In front of 56,628 Homecoming fans, the Panthers lost to the Irish 17–15. Notre Dame scored two touchdowns in the first quarter. They took the opening kick-off 80 yards with Joe Farrell scoring from the 1-yard line. The Irish defense forced a punt to regain possession on their own 7-yard line. On third down, John Huarte threw a 91-yard touchdown pass to Nick Eddy. Joe Azzaro kicked both extra points. The 91-yard touchdown pass was the longest in Pitt Stadium history at that point. In the second quarter, the Panthers' offense answered with a 31-yard drive made possible by Brian Generalovich's fumble recovery. Barry McKnight scored on a 1-yard plunge and then ran the 2 yards for the conversion. Notre dame retaliated with a short drive that ended with a Azzaro field goal to make the score 17–8 at halftime. In the final quarter, the Panthers drove 80 yards with McKnight scoring again on a 1-yard run. Jim Jones kicked the extra point to cut the lead to 2 points. Pitt regained possession and drove to the Notre Dame 17-yard line. On fourth down with 1 yard to go, Coach Michelosen opted to run the ball instead of kicking a field goal. Fred Mazurek's quarterback sneak was 1 foot short.
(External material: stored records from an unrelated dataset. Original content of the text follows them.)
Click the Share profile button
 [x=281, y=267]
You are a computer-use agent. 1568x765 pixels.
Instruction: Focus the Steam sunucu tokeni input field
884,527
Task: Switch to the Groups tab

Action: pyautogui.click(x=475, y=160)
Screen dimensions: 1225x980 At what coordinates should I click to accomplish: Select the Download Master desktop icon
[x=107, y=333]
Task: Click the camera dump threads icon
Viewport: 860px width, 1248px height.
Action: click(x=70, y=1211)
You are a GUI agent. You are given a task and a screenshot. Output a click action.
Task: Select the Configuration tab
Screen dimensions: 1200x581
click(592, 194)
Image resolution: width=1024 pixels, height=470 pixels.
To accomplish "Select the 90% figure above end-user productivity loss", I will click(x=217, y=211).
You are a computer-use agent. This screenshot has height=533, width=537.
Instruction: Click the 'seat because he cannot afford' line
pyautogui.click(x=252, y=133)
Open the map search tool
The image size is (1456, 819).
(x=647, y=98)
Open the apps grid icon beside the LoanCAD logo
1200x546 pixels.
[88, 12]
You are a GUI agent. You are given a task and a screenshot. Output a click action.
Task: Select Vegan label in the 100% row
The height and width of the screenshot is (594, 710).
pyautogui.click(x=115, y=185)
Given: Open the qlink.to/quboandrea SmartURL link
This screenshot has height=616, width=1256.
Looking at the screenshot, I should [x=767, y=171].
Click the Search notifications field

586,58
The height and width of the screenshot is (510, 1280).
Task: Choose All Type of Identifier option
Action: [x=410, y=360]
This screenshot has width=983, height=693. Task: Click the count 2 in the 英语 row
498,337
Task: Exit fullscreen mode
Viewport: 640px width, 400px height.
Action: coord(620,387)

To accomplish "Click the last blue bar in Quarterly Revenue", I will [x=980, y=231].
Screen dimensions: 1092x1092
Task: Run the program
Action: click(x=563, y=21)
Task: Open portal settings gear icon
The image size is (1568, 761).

The starting lineup for the game against Notre Dame was Bill Howley (left end), James Jones (left tackle), Ray Popp (left guard), Paul Cercel (center), Bernard LaQuinta (right guard), Ronald Linaburg (right tackle), Mitch Zalnasky (right end), Fred Mazurek (quarterback), Dale Stewart (left halfback), Eric Crabtree (right halfback) and Barry McKnight (fullback). Substitutes appearing in the game for Pitt were Mike Rosborough, Brian Generalovich, Phil Dahar, Dennis Bernick, Al Keiser, Tom Raymond, Joe Novogratz, Robert Sorochak, James Irwin, Marty Schottenheimer, Kenny Lucas, Joseph Pohl, James Dodaro, Bill Bodle, Robert Dyer and Jim Flanigan.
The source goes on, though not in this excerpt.